将pdf文件转换为新目录中的原始文本

Question

Here is what I'm trying: 这是我正在尝试的：

import PyPDF2
from PyPDF2 import PdfFileWriter, PdfFileReader

import re
import config
import sys
import os

with open(config.ENCRYPTED_FILE_PATH, mode='rb') as f:
        reader = PyPDF2.PdfFileReader(f)
        if reader.isEncrypted:
            reader.decrypt('Password123')
            print(f"Number of page: {reader.getNumPages()}")

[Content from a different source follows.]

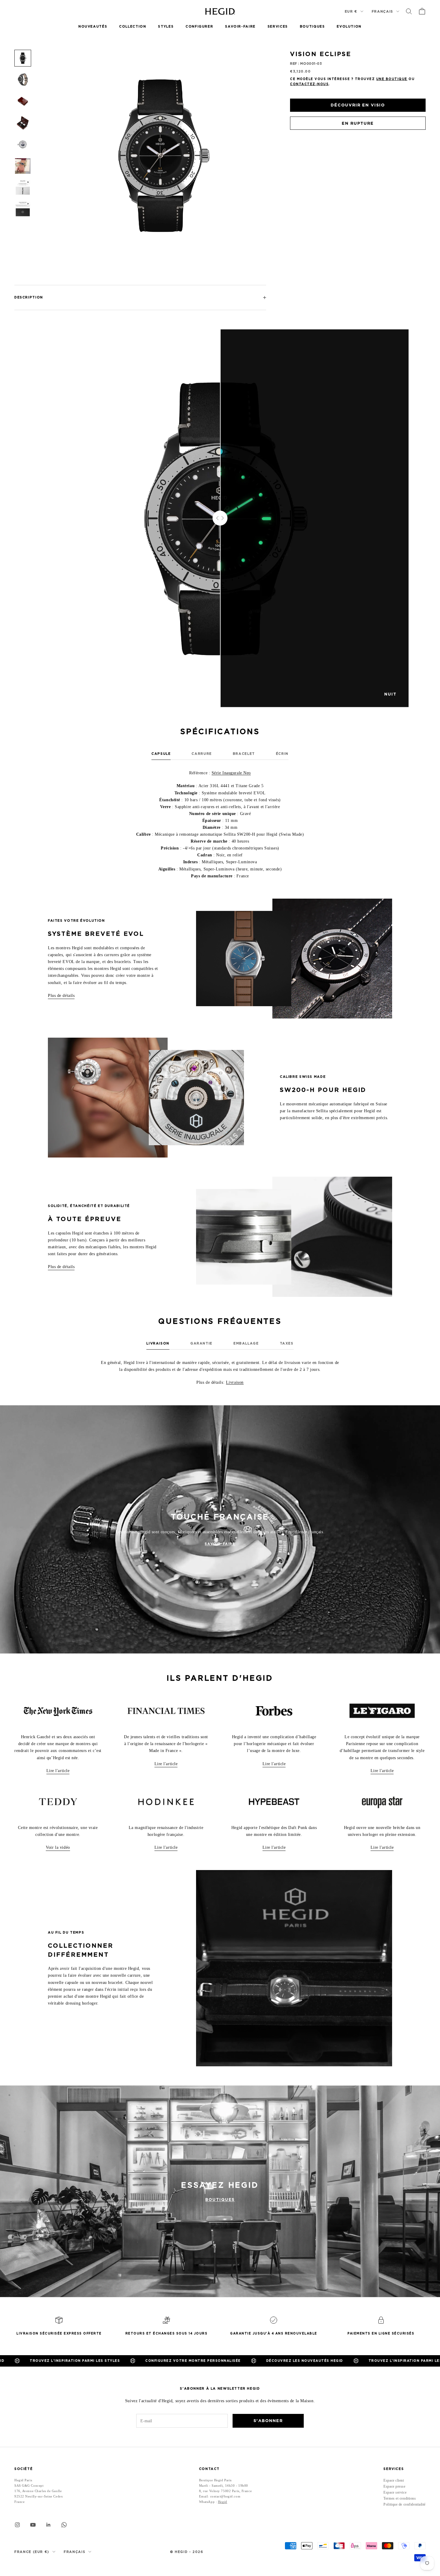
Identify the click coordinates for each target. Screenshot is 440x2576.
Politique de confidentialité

            for i in range(reader.numPages):
                output = PdfFileWriter()
                output.addPage(reader.getPage(i))                
                with open("./pdfs/document-page%s.pdf" % i, "wb") as outputStream:
                    output.write(outputStream)
                    print(outputStream)

                    for page in output.pages: # failing here
                        print page.extractText() # failing here

The entire program is decrypting a large pdf file from one location, and splitting into a separate pdf file per page in new directory -- this is working fine. 整个程序正在从一个位置解密一个较大的pdf文件，然后在新目录中的每页上将其拆分为一个单独的pdf文件-效果很好。 However, after this I would like to convert each page to a raw .txt file in a new directory. 但是，在此之后，我想将每个页面转换为新目录中的原始.txt文件。 ie /txt_versions/ (for which I'll use later) 即 /txt_versions/ （稍后将使用）

Ideally, I can use my current imports, ie PyPDF2 without importing/installing more modules/. 理想情况下，我可以使用当前的导入文件，即PyPDF2，而无需导入/安装更多模块/。 Any thoughts? 有什么想法吗？

Answer 1

You have not described how the last two lines are failing, but extract text does not function well on some PDFs: 您尚未描述最后两行是如何失败的，但是提取文本在某些PDF上效果不佳：

def extractText(self): def extractText（）：

""" Locate all text drawing commands, in the order they are provided in the content stream, and extract the text. This works well for some PDF files, but poorly for others, depending on the generator used. This will be refined in the future. Do not rely on the order of text coming out of this function, as it will change if this function is made more sophisticated. :return: a unicode string object. """ “”“按照在内容流中提供的顺序，找到所有文本绘制命令，然后提取文本。这对于某些PDF文件效果很好，但对于其他PDF文件则效果不佳，具体取决于所使用的生成器。将来，不要依赖此函数的文本顺序，因为如果此函数变得更复杂，它将改变。：return：Unicode字符串对象。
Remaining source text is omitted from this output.